PARTS OF THE EXERCISE>
(1) Decide whether each statement below agrees with the golf article, answering yes or no and quoting the exact words of the article that settle it. (a) Jenni Pate has owned a set of clubs for only 18 months. (b) The Sorenstams scored lower on Sunday than on Saturday. (c) Annika's children call her dad "Musch."
(2) Quote the golf article word for word from "Mike McGee, Annika’s" up to and including "do it again.".
(3) Answer these questions using the golf article.
(a) How many LPGA victories has Annika Sorenstam collected?
(b) How old is Jack Nicklaus?
(c) What was the name of the dog given to Jenni for her first birthday?

EXTRACT TO READ>
——————
Added three-time U.S. Open winner Hale Irwin, “We’re all a bunch of traveling gypsies, if you wish, but I think we all care about each other and everybody’s families. With what happened to Hilary Watson and her passing, everybody has been gathering up around Tom as best we can. We share those things. We’ve watched so many of these kids who are now playing grow up right before us. Some of them now are hitting it 100 yards past you, and you say, ‘What happened?’ But it’s a wonderful, wonderful tournament.”
Many of these families go back a long, long way. Sunday, Jack Nicklaus and one of his grandsons, G.T. (Gary’s son), were paired with Jerry and Jenni Pate. Jenni Pate is 41, and has owned a set of clubs for only 18 months. But she went to work for her dad and knew there would be opportunities to play, so here she was. Eighteen months into this golf thing, she really has a fabulous swing (Jenni even outdrove Jack Nicklaus, who is 79, from the same tee at 18.) Twice on the back nine Sunday, Jenni made birdies that earned her a hug not only from her dad, but from the greatest player of all time, too. That’s a pretty good deal.
Nicklaus was in Australia with Pate in 1978 when Jenni was about to be born. Jerry asked Jack what he should name his first child. “Hortence Drucilla,” was Jack’s light-hearted reply. And to this day, Jack calls Jenni “Hortence,” which gives her great pleasure. In fact, for her first birthday, the Nicklaus family gifted young Jenni a dog, Lucy, that was linked to a dog owned by President Gerald Ford named Liberty and a dog owned by the Nicklaus crew named Lady.
“Yeah, that was pretty much my dream foursome today,” said Hortence, er, Jenni.
A day earlier, as late afternoon beckoned, Tom Sorenstam was pleased to have survived the first round of this sometimes nerve-wrangling (for amateurs) two-day event. He was alone in a golf cart as his more famous daughter and partner, Annika, was seated next to another pretty fair golfer, Jim Furyk, busily running through numbers in the scoring tent.
Mike McGee, Annika’s husband and Tom’s son-in-law, alerted Tom to a TV near Annika, which was showing Tom, in a tape-delayed moment, standing over an 8-foot birdie putt that he'd just made on the final hole. Soon the screen showed the putt vanishing and Tom doffing his cap and raising his arms in triumph, just as he’d seen his daughter do so many times.
“Hey, look, I made it again!” he said with a grand smile.
Sunday, after a long week of pro-ams and then the two-day tournament, the Sorenstams were pretty much gassed. They shot 71, five shots higher than Saturday, but there wasn’t much disappointment on their faces. Playing in front of friends and family members, they had a blast. Annika said she’d love to do it again.
“Score is kind of secondary today,” said Annika, who has done plenty of winning, collecting 72 LPGA victories in her day. Jumping back inside the ropes for a week had been mostly fun, and it was neat that her two children had the chance to see Mom compete. Annika motioned to her dad, a playful man whom her own children affectionately call “Musch.”
“His clubs are for sale now,” she quipped.
Never before had Annika Sorenstam been so happy and content upon tying for last place. They don’t give out belts for that. She'll just have to settle for some fantastic memories.
——————
RECORDS SUPPLIED>
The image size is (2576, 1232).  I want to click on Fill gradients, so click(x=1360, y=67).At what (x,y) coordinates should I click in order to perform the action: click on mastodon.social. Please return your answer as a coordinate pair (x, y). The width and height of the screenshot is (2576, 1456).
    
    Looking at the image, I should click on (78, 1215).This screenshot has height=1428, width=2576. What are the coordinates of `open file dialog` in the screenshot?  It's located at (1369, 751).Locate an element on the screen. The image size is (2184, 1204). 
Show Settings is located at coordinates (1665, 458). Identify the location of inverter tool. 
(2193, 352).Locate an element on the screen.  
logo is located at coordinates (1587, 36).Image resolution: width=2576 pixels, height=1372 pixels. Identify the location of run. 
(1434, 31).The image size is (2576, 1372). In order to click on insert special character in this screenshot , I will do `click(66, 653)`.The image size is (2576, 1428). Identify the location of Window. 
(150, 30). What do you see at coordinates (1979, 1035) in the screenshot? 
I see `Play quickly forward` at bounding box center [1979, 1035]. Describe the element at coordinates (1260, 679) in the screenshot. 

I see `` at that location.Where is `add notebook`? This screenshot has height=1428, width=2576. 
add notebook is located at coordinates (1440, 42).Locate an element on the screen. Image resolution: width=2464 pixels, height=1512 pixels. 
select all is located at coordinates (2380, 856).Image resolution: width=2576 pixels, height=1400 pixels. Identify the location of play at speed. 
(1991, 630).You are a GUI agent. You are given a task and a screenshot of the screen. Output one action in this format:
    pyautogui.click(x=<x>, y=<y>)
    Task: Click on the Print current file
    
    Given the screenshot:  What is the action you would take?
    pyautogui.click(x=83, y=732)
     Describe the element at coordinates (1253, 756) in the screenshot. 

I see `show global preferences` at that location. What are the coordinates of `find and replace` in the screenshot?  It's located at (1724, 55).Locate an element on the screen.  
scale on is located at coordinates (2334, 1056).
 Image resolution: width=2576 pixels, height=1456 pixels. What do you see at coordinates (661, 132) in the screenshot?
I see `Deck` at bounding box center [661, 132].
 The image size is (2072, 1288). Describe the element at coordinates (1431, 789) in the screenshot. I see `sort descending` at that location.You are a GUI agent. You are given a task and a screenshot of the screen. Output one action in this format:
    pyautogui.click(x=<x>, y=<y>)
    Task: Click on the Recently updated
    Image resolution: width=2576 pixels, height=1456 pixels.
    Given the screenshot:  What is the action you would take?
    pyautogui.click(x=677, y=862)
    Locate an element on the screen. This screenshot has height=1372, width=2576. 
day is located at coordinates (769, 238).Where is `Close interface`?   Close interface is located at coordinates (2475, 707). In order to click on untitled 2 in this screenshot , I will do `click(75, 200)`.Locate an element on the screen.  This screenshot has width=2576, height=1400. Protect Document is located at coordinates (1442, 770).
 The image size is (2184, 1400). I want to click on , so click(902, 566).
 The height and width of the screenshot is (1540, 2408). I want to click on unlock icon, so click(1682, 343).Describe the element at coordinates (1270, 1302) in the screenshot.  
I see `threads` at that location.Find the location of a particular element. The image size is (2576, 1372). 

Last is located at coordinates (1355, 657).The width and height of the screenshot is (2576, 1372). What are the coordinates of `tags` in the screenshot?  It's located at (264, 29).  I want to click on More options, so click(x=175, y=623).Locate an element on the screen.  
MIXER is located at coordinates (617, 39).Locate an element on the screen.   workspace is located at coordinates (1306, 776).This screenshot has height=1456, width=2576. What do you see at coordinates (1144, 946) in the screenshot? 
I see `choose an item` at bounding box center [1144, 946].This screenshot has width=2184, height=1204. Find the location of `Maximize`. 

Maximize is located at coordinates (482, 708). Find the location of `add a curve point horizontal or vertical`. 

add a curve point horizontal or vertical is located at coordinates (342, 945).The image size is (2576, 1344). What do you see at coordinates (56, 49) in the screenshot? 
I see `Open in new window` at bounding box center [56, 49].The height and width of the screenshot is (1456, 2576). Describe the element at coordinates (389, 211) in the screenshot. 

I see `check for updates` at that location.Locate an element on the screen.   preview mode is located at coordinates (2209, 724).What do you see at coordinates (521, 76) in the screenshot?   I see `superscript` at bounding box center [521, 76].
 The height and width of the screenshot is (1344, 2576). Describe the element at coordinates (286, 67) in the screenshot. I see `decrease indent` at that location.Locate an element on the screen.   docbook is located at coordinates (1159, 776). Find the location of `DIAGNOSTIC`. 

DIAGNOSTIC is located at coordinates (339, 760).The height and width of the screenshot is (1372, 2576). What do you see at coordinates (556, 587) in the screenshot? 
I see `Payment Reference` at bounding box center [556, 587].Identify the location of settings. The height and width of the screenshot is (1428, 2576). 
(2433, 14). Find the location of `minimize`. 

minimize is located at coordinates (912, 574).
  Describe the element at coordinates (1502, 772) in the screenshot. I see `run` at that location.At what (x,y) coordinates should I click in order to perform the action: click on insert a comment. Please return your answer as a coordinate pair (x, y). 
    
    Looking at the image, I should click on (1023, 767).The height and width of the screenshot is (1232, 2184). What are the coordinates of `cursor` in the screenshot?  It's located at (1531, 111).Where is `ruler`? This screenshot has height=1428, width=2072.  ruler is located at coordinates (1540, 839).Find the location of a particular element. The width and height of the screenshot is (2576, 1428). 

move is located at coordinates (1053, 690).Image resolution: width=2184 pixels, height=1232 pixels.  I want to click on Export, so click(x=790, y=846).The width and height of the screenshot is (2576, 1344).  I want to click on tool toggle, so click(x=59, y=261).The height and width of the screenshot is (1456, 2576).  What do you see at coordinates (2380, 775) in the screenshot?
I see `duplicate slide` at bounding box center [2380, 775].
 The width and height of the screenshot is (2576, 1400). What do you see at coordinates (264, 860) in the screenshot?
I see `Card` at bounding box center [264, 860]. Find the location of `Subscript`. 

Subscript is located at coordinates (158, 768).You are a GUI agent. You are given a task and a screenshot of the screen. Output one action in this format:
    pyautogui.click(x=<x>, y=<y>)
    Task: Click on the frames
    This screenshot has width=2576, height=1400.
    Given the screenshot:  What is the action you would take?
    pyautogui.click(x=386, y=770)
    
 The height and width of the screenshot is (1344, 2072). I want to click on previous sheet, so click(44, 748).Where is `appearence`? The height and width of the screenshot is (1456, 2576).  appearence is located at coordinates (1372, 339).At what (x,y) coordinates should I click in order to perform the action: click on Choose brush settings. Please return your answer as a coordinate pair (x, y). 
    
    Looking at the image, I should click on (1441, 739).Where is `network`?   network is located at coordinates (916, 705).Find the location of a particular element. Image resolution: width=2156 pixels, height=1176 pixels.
——————
SOLUTIONS TO THE EXERCISE>
(1)
(a) Yes: "has owned a set of clubs for only 18 months"
(b) No: "They shot 71, five shots higher than Saturday"
(c) Yes: "whom her own children affectionately call “Musch.”"

(2)
Mike McGee, Annika’s husband and Tom’s son-in-law, alerted Tom to a TV near Annika, which was showing Tom, in a tape-delayed moment, standing over an 8-foot birdie putt that he'd just made on the final hole. Soon the screen showed the putt vanishing and Tom doffing his cap and raising his arms in triumph, just as he’d seen his daughter do so many times.
“Hey, look, I made it again!” he said with a grand smile.
Sunday, after a long week of pro-ams and then the two-day tournament, the Sorenstams were pretty much gassed. They shot 71, five shots higher than Saturday, but there wasn’t much disappointment on their faces. Playing in front of friends and family members, they had a blast. Annika said she’d love to do it again.

(3)
(a) 72
(b) 79
(c) Lucy